Former Consol exec tapped to lead federal fossil fuel office




A former Consol Energy Inc. executive will be nominated to lead the U.S. Department of Energy’s branch in charge of fossil fuels research, the White House announced.

Steve Winberg, who retired from Cecil-based Consol in 2014 as its director of research and has since been working at the Battelle Memorial Institute as a senior program manager, will be nominated to serve as assistant secretary for fossil energy.

Mr. Winberg said he was “humbled and honored” with the news, which he learned on Friday. He declined to talk about specific goals or priorities for the department.

“There’s a lot of areas in fossil areas that I want to focus on,” he said, “but it would be premature” to discuss them before he is confirmed by the Senate.

The Office of Fossil Energy, based in Washington, D.C., and in Germantown, Md., oversees the National Energy Technology Laboratories, including the ones in South Park and Morgantown, W.Va.

In addition to research into coal, oil, and gas, this branch of the federal energy department is also responsible for the country’s strategic petroleum reserve, which has been tapped in the past week to mitigate gasoline price spikes resulting from the impairment of refineries in the path of Hurricane Harvey.

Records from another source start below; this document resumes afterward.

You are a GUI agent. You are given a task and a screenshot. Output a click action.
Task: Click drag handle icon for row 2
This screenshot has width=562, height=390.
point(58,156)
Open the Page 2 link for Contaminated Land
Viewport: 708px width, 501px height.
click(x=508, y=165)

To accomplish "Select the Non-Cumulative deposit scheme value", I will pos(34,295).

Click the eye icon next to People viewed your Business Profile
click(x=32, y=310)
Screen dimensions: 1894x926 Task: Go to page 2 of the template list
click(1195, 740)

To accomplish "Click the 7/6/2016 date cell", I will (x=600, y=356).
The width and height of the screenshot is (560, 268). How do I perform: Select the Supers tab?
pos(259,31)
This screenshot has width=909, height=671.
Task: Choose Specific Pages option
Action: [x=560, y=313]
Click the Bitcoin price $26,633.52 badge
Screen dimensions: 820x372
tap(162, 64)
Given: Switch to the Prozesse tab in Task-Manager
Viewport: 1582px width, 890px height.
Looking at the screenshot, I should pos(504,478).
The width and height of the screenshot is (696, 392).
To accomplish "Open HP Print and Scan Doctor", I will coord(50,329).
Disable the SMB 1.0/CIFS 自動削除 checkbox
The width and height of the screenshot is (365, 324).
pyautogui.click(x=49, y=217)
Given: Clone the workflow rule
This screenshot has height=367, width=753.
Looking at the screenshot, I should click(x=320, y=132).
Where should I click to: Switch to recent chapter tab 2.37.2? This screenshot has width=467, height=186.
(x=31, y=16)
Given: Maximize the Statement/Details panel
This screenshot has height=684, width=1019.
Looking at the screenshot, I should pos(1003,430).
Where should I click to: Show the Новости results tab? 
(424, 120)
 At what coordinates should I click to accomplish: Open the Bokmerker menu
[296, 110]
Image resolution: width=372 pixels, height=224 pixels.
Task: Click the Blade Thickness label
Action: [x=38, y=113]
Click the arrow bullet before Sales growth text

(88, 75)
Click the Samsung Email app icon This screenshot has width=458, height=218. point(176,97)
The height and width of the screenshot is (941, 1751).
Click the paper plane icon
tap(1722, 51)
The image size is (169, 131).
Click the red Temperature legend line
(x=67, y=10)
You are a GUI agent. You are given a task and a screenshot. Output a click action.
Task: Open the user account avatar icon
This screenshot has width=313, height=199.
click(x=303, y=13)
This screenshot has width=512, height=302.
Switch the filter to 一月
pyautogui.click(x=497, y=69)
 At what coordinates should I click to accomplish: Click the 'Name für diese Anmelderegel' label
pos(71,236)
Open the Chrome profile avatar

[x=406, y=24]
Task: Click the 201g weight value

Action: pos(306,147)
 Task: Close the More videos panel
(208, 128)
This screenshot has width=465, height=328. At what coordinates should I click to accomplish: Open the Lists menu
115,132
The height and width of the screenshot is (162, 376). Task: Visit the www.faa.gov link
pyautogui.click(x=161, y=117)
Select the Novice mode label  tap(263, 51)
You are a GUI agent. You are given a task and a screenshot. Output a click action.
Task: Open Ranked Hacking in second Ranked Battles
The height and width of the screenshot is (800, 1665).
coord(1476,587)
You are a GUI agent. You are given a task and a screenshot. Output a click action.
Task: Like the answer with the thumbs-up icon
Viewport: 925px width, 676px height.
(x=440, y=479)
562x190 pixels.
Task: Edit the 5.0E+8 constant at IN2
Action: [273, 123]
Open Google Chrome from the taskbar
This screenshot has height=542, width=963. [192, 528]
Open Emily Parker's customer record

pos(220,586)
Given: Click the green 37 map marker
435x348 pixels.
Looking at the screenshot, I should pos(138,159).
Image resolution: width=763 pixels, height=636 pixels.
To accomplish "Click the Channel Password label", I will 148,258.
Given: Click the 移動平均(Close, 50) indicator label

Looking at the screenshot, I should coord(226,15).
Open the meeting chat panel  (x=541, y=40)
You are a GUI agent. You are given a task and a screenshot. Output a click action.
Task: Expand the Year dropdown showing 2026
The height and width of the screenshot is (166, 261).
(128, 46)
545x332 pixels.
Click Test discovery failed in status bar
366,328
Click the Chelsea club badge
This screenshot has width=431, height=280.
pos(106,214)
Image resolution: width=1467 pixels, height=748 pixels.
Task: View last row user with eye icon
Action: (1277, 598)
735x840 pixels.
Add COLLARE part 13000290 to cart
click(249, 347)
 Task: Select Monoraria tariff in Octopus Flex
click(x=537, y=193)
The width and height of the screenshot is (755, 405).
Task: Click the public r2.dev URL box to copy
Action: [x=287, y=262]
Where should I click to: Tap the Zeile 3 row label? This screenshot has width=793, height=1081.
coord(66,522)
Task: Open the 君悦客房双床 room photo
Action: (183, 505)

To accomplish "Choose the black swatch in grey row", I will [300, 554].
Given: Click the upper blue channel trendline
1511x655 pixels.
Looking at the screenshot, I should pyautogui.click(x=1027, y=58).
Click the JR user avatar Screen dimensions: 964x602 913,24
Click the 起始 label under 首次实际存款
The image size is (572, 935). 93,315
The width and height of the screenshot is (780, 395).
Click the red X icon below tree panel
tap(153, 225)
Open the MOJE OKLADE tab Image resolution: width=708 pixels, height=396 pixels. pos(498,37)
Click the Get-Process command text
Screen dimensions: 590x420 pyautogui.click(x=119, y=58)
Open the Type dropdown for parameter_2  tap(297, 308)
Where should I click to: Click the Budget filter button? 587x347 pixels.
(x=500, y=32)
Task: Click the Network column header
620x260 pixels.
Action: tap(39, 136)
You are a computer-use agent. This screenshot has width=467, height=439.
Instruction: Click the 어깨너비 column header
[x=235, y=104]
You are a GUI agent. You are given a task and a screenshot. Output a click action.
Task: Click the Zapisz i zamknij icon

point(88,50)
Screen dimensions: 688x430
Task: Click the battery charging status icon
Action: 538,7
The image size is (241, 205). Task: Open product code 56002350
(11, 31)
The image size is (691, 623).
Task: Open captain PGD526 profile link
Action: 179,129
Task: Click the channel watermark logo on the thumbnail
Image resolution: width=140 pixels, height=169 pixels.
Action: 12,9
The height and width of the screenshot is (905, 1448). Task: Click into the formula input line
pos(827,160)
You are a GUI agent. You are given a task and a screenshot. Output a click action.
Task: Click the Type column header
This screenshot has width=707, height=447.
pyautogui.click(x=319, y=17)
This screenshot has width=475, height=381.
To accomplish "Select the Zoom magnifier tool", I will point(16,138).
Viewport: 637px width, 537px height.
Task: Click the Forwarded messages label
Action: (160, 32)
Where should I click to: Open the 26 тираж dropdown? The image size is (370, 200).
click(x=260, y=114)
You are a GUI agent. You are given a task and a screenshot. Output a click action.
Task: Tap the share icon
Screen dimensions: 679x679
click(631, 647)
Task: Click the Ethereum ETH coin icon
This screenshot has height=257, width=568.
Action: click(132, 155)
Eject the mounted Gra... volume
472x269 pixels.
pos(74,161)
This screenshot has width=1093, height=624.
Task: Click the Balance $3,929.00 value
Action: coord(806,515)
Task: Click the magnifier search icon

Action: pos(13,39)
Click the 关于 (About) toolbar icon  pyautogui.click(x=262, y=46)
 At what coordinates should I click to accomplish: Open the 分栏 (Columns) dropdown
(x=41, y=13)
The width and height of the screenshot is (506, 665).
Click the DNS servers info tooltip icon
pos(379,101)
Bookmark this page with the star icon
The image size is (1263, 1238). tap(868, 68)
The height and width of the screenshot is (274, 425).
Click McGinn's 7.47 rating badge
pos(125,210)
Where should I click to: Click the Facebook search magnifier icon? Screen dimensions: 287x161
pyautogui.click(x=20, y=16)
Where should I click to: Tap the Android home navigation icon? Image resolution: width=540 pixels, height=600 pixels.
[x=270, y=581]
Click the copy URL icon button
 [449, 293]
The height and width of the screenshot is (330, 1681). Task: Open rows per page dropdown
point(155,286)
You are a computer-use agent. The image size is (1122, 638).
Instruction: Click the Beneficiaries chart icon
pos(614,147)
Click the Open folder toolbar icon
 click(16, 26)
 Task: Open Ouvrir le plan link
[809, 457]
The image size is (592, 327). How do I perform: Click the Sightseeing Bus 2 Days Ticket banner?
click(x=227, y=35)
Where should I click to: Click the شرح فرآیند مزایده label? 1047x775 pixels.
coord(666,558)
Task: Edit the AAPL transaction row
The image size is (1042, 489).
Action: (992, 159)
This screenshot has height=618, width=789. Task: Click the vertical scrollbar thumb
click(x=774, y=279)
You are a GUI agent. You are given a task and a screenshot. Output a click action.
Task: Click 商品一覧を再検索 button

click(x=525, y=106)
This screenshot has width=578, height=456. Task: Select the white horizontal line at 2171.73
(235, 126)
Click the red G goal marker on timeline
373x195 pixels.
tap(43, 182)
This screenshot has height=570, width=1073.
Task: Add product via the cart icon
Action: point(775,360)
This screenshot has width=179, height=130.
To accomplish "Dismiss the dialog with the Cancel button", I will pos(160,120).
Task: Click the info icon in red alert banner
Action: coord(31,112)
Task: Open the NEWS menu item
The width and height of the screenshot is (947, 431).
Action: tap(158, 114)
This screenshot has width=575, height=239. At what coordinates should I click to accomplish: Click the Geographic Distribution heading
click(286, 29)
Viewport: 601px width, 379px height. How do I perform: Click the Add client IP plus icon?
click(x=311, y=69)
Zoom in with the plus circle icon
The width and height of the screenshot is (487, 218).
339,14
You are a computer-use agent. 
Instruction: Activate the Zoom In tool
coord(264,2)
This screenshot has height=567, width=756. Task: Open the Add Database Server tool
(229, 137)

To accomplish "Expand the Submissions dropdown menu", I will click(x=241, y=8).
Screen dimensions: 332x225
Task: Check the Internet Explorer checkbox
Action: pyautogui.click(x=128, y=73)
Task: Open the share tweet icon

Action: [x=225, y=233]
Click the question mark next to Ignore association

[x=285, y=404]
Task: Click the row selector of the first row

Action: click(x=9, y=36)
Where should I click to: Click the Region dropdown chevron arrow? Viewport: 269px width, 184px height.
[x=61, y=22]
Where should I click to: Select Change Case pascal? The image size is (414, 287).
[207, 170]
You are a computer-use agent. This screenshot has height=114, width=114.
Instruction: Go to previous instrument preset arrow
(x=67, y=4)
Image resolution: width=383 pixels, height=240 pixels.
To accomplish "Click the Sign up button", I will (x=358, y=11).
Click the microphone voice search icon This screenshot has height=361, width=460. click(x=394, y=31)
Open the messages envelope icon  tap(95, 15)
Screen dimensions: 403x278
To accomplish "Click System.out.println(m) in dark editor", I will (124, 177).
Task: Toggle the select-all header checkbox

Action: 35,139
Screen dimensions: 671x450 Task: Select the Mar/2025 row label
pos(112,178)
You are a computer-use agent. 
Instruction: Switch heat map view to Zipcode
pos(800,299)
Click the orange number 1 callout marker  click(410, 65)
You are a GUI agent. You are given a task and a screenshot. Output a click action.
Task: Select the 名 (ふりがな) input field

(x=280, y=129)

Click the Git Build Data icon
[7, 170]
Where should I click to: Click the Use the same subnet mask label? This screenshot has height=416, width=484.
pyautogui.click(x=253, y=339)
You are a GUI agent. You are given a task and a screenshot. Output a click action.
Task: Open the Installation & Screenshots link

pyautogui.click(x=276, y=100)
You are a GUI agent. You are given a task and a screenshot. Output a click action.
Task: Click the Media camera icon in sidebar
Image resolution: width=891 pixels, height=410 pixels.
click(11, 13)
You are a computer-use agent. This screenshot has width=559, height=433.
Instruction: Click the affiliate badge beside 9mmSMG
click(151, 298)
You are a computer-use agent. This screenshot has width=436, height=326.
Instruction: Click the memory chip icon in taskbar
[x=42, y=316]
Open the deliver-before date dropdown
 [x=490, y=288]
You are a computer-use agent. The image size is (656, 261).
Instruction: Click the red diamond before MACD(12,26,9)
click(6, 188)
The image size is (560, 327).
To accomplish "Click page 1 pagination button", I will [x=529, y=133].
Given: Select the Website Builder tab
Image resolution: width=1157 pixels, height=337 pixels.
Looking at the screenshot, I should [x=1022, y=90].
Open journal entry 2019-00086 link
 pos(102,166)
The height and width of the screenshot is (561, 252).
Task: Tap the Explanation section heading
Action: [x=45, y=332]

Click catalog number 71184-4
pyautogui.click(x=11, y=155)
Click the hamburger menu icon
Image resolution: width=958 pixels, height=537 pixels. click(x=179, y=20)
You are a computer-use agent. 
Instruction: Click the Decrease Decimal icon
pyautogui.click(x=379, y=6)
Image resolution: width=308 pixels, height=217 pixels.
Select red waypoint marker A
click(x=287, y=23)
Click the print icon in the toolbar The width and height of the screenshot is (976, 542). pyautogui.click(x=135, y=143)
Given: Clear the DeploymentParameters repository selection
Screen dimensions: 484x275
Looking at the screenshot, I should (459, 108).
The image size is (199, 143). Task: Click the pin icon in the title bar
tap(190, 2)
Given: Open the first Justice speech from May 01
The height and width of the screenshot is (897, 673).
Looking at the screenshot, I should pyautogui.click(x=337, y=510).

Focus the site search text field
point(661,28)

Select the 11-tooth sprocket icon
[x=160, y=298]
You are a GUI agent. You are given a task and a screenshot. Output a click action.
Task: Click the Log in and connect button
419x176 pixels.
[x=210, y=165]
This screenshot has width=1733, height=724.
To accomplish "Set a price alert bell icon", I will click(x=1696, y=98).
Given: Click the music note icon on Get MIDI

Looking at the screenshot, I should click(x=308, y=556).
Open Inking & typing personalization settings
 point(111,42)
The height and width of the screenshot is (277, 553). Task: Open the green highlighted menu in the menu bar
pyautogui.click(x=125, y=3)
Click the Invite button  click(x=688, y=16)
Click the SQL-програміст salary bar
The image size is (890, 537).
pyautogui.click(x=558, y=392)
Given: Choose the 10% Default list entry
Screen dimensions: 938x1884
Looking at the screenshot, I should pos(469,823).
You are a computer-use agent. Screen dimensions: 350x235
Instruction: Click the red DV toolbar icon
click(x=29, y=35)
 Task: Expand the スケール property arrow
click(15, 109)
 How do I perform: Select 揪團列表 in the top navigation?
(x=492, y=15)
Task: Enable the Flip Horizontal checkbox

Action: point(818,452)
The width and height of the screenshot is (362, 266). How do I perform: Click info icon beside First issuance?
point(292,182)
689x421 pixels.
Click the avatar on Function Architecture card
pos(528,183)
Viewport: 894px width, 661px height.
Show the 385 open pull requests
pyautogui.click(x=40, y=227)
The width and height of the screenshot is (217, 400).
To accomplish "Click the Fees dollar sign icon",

Mr. Winberg was also on the board of the FutureGen Industrial Alliance, a group of electricity generators, coal companies and manufacturers that were supposed to build the first coal power plant capturing carbon dioxide and storing it underground instead of emitting it in the air. Carbon capture and sequestration — or the funneling of the captured carbon dioxide into oil wells to coax more fuel from the ground -— was once seen as a way to keep coal’s place in the electric grid intact when environmental regulations or legislation to tax carbon materialized.

But the rapid growth of shale gas, which boosted natural gas’s place in power generation, tempered the urgency for carbon capture and utilities turned their gaze away from the carbon capture technology. 

FutureGen disbanded without a commercial project, something Mr. Winberg has previously said was in part the fault of poor government funding and support.

In conference appearances and interviews, Mr. Winberg has bemoaned the lack of federal research dollars for carbon capture projects. What likely awaits Mr. Winberg at the helm of Fossil Energy, if confirmed, is yet more drastic reductions to such funding.

The budget proposed by President Donald Trump in the spring includes a steep 56 percent cut to Fossil Energy’s research and development programs, including an 85 percent cut to research on carbon capture and sequestration or utilization.

Money trouble isn’t the only challenge that Mr. Winberg is likely to face.

Another Pittsburgh-educated Battelle alum who served as the head of the fossil energy office under President Barack Obama, Chuck McConnell, once bemoaned how the politics of climate change crippled his ability to do his job.

Some in the Obama administration and its Democratic supporters in Congress argued that climate change concerns would be better addressed by funneling money toward renewable energy, Mr. McConnell said in 2015, while many Republicans — “in climate change denial” — didn’t want federal funding going toward a solution for a problem they refused to accept exists.

“I’ve thought about a lot of those things,” Mr. Winberg said on Tuesday, but again declined to delve deeper until he is sworn in.